▶ Work to be completed:
Rewrite the lines of the records from the one containing "This screenshot has width=530, height=789." through the one containing "Action: (x=242, y=358)", inclusive, as a Markdown table with a Row column for the row number and a Line column for the line, skipping blank lines. Leave the pictures out of your answer.

-- Start of Records shown --

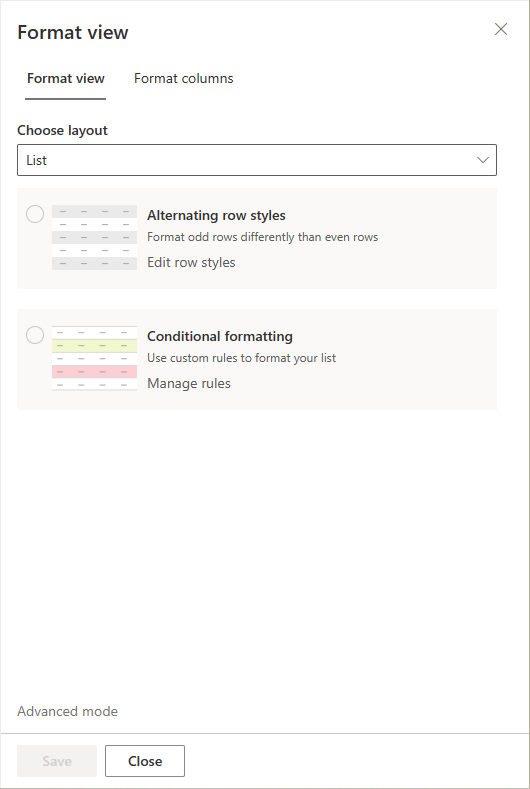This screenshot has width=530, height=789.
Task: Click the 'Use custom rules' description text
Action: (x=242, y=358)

-- End of Records shown --
-- Start of Records shown --

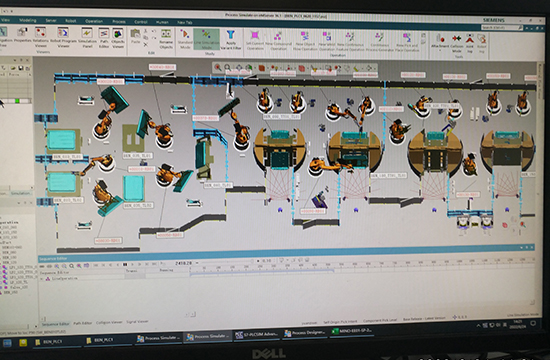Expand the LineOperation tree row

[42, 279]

-- End of Records shown --
-- Start of Records shown --

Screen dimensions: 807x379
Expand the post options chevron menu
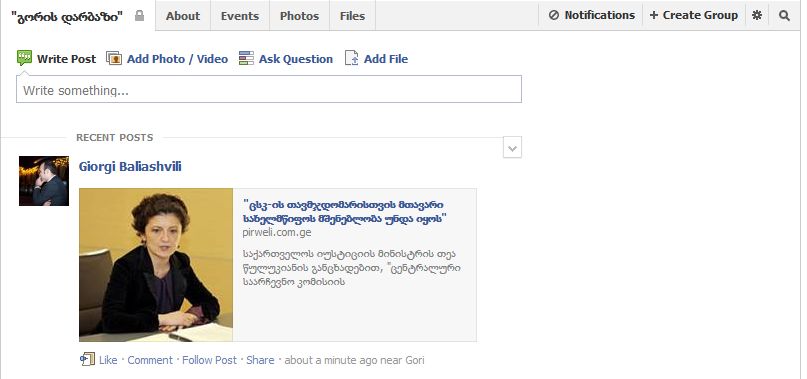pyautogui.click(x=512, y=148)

-- End of Records shown --

▶ Correct output:
| Row | Line |
|---|---|
| 1 | This screenshot has width=530, height=789. |
| 2 | Task: Click the 'Use custom rules' description text |
| 3 | Action: (x=242, y=358) |